[Documentary Review] THE MARK OF THE BELL WITCH
THE MARK OF THE BELL WITCH l Courtesy of Small Town Monsters
Who doesn’t love a spooky story?

Seth Breedlove’s new documentary, THE MARK OF THE BELL WITCH, analyzes and unpacks one of the most famous pieces of folklore in the United States—the Bell Witch Haunting. Rooted in the rural town of Adams, Tennessee in the early 1800s, The Bell Witch haunting revolves around the Bell family and the malicious spirit that tormented them. The apparition often referred to and considered a poltergeist, reportedly responded to the name “Kate” or “Old Kate Batts” and focused much of its energy on the Bell family’s youngest daughter Betsy, as well as threatened to murder the patriarch, John Bell Sr.

As with most folkloric stories, the tale of the Bell Witch Haunting has evolved and changed over time. The version you hear is largely dependent on who you’re hearing it from, who told the story to that person, and so on and so forth. Hearing different versions of the same story is arguably the most interesting aspect of oral tradition.

THE MARK OF THE BELL WITCH explores this Southern tale of terror to the fullest. Throughout the documentary, the filmmaker’s interviews and consult with academics, folklorists, local historians, and tour guides as they go on a deep dive into the story.

Courtesy of Small Town Monsters

And they really do dive deep. Breedlove and his crew explore the historical context surrounding the origins of the Bell Witch Haunting as well as the history (and religious background) of the family the spirit targeted.

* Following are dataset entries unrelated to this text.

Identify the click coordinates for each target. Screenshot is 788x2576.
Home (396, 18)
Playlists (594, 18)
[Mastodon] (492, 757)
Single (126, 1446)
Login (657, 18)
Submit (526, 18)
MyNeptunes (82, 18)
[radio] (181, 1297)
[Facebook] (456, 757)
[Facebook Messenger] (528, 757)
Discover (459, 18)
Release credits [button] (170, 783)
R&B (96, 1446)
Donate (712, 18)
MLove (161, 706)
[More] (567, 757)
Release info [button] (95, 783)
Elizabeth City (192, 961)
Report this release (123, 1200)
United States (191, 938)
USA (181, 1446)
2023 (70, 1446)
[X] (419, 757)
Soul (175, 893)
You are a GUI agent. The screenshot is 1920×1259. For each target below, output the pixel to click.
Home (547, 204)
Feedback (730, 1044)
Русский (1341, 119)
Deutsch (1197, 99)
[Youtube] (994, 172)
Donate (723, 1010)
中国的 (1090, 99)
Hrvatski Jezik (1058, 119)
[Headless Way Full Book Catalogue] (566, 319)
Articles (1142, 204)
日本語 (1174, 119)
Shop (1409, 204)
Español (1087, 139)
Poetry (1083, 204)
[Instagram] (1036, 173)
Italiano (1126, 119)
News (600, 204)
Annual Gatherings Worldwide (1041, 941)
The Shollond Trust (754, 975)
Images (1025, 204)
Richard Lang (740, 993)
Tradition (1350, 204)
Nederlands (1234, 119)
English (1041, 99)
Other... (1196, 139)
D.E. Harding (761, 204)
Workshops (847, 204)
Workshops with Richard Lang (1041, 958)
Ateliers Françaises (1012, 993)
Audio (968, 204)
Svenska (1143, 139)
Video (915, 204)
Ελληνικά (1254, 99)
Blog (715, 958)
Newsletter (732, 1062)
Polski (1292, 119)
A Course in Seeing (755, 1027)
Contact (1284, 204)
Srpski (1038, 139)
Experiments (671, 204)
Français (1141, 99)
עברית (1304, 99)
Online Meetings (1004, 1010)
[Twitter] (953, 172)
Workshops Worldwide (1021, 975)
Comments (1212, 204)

The intersection of gender and religion is discussed, as well as the culture of the Southern United States (at the time). They also explore how the Bell Witch Haunting influenced the area…and popular culture. That old horror trope about disturbed Native American burial grounds? That, my friends, comes from the Bell Witch Haunting.

Is the story true? Was there really an evil spirit haunting and harming the Bell family? Maybe? Possibly? Truthfully, the story is so delightfully creepy, it doesn’t matter one way or another if the events that unfolded were caused by the supernatural. THE MARK OF THE BELL WITCH is probably one of my favorite documentaries that I’ve seen in this cursed year of 2020. It’s thorough, well-researched, and the subject matter is interesting enough to keep the viewer engaged throughout the hour-and-a-half runtime…and also light enough so that the viewer doesn’t want to throw themselves down a well after watching it. In a way, it’s the perfect palate-cleanser after watching a documentary of a more sinister nature, like Baby God.

The only thing that I wasn’t crazy about was the use of dramatic reenactments, but that’s really just a matter of personal taste.

THE MARK OF THE BELL WITCH is now available to rent or own on Amazon Instant Video, Vimeo OnDemand, DVD, and VIDI Space. Blu-ray and DVD copies will be available exclusively from the Small Town Monsters Shop.